• Task prompt:
Go through the data underneath and copy every line exactly.

Saved entries
================================

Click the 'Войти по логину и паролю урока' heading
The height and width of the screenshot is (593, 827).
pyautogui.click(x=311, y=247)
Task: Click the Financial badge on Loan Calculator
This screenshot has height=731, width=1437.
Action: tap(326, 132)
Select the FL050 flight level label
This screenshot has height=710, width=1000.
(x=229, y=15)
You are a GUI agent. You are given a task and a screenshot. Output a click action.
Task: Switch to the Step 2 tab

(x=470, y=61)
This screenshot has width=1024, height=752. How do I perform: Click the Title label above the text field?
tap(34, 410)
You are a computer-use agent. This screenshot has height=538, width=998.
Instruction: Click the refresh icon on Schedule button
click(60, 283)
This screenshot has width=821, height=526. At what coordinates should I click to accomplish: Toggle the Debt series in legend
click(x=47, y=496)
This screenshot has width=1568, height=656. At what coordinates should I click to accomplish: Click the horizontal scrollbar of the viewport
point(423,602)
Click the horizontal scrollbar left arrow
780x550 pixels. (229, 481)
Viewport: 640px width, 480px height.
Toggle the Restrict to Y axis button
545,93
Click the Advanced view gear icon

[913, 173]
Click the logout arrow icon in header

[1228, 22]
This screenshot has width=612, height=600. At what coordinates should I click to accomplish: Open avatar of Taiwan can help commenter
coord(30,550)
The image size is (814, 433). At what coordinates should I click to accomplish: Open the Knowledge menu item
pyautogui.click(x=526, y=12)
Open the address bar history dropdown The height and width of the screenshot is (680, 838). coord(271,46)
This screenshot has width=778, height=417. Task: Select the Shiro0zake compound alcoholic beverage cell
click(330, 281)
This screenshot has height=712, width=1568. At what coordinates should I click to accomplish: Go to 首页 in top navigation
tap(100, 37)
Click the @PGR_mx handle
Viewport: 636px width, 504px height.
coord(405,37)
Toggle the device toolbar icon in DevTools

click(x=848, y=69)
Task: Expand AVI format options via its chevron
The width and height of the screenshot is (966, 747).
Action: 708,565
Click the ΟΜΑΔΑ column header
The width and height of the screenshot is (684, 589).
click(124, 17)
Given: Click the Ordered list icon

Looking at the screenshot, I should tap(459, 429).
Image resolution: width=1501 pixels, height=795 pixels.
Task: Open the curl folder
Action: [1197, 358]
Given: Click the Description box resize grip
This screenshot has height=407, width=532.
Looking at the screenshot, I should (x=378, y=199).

================================

• Output of the task:
Click the 'Войти по логину и паролю урока' heading
The height and width of the screenshot is (593, 827).
pyautogui.click(x=311, y=247)
Task: Click the Financial badge on Loan Calculator
This screenshot has height=731, width=1437.
Action: tap(326, 132)
Select the FL050 flight level label
This screenshot has height=710, width=1000.
(x=229, y=15)
You are a GUI agent. You are given a task and a screenshot. Output a click action.
Task: Switch to the Step 2 tab

(x=470, y=61)
This screenshot has width=1024, height=752. How do I perform: Click the Title label above the text field?
tap(34, 410)
You are a computer-use agent. This screenshot has height=538, width=998.
Instruction: Click the refresh icon on Schedule button
click(60, 283)
This screenshot has width=821, height=526. At what coordinates should I click to accomplish: Toggle the Debt series in legend
click(x=47, y=496)
This screenshot has width=1568, height=656. At what coordinates should I click to accomplish: Click the horizontal scrollbar of the viewport
point(423,602)
Click the horizontal scrollbar left arrow
780x550 pixels. (229, 481)
Viewport: 640px width, 480px height.
Toggle the Restrict to Y axis button
545,93
Click the Advanced view gear icon

[913, 173]
Click the logout arrow icon in header

[1228, 22]
This screenshot has width=612, height=600. At what coordinates should I click to accomplish: Open avatar of Taiwan can help commenter
coord(30,550)
The image size is (814, 433). At what coordinates should I click to accomplish: Open the Knowledge menu item
pyautogui.click(x=526, y=12)
Open the address bar history dropdown The height and width of the screenshot is (680, 838). coord(271,46)
This screenshot has width=778, height=417. Task: Select the Shiro0zake compound alcoholic beverage cell
click(330, 281)
This screenshot has height=712, width=1568. At what coordinates should I click to accomplish: Go to 首页 in top navigation
tap(100, 37)
Click the @PGR_mx handle
Viewport: 636px width, 504px height.
coord(405,37)
Toggle the device toolbar icon in DevTools

click(x=848, y=69)
Task: Expand AVI format options via its chevron
The width and height of the screenshot is (966, 747).
Action: 708,565
Click the ΟΜΑΔΑ column header
The width and height of the screenshot is (684, 589).
click(124, 17)
Given: Click the Ordered list icon

Looking at the screenshot, I should tap(459, 429).
Image resolution: width=1501 pixels, height=795 pixels.
Task: Open the curl folder
Action: [1197, 358]
Given: Click the Description box resize grip
This screenshot has height=407, width=532.
Looking at the screenshot, I should (x=378, y=199).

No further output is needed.